Time and time again, we get to witness a debate about whether it is okay to say that someone is disabled. This recently happened on Twitter and the disabled community has been very vocal in explaining why policing the language they use to describe themselves is ableist.
I went through all the replies from the thread as well as some additional sources and tried to write a summary of the various points that surfaced. I thought I’d write a short post I can link to when answering: “is it fine to say ‘disabled’?”
Short answer: yes. Not only we can, but we also should. And we should stay away from ableist variants like “differently abled”, “invalid”, “handicapable” or “with special needs” (a mistake I have done in the recent past as well).
Long answer: Over the last few years/decades, there were a lot of discussions about whether or not it is okay to say that someone is “disabled.”

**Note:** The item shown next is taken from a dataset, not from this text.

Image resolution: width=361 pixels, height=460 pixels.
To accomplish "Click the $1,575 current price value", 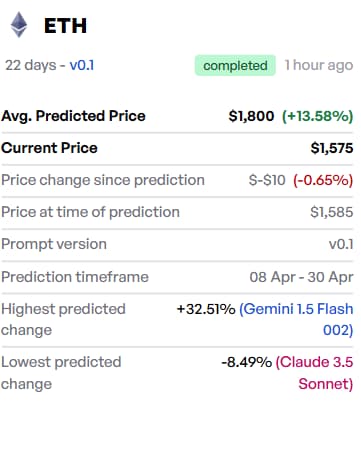I will (x=332, y=148).
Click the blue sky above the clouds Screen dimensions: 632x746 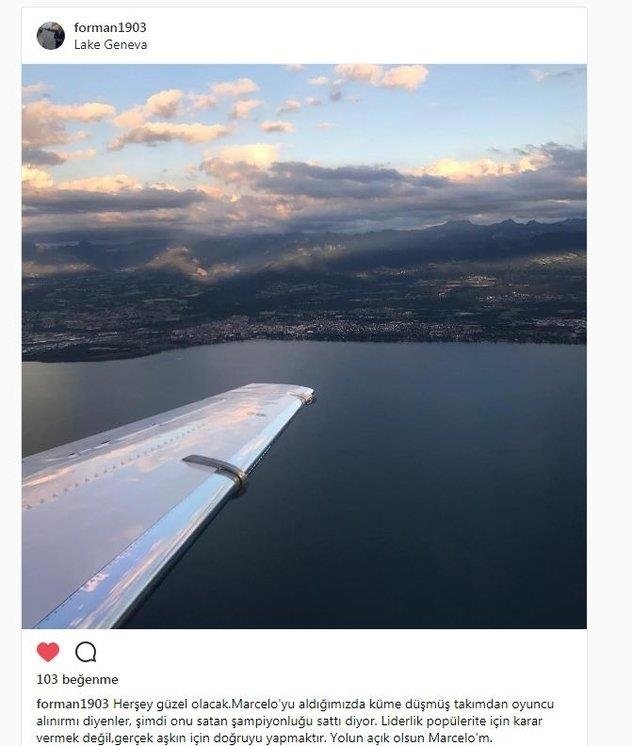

Some (typically non-disabled) people think of “disabled” as a pejorative, a somewhat dirty or shameful word which supposedly stigmatizes people with disabilities. The problem with that narrative is that it often centers non-disabled people’s feelings and their discomfort with disability. One should be able to acknowledge that an individual is unable to perform a certain action without thinking of it in a negative way. It’s not a slur, it’s not shameful, it doesn’t make people lesser.
Using the term “differently abled” is a condescending attempt at suggesting that disabled people do not in fact have disabilities but different abilities. That is not how things work. Unlike the typical representation in media, being disabled doesn’t come with compensatory skills and aptitudes. When someone is disabled, there are things they cannot or struggle to do, period.
Moreover, everyone has varying and different abilities but that doesn’t mean that everyone is disabled. Reducing disability to “varying abilities” erases a lot of disabled people’s experiences.
To summarize, the problem with shying away from the word “disabled” is twofold:
-
It undermines the severity of the disability, and how significantly it can impact people’s life. Blindness is not a “different ability.” It’s the absence of ability to see. It’s a disability, and implying otherwise is patronizing and disrespectful.
-
It risks slowing down support. Disability does not happen in a vacuum: it relates to the environment in which people live. The only way for society to provide support in regards to these difficulties is by acknowledging that some inviduals are disabled in the first place. As long as we will push the “differently abled” narrative (or other similar labels), accommodation and reform might be slow to come.
On that note, Christiane Link rightfully points out that people are disabled by the environment, by attitudes and structural discrimination. Therefore, disability isn’t so much about deficits. Disabled people often do things differently and are very much used to find solutions others never had to find. That’s actually a skill.
Ultimately, we shouldn’t try to sugar-coat or glorify disabilities. They exist, and we have to acknowledge them. By large, the disabled community is comfortable with that word and uses it to identify and describe themselves. If a disabled person tells you they prefer you use another qualificative when mentioning then, of course do so. Until then, using “disabled people” is a good and safe choice of words.
There is a lot of discussion between identity-first (e.g. “disabled person”) versus person-first (e.g. “person with a disability”) language, with no explicit consensus. The first promotes a social model of disability, while the latter reflects a more medical model of disability. Which to use might depend on context and interlocutor, and in doubt, it’s always better to ask. That being said, the existence of both approaches in no way invalidates everything we’ve seen before. Both are significantly better than ableist alternatives.
Kind thanks to Eric Eggert, Ioanna Talasli, Ariel Burone and Christiane Link for their insightful review.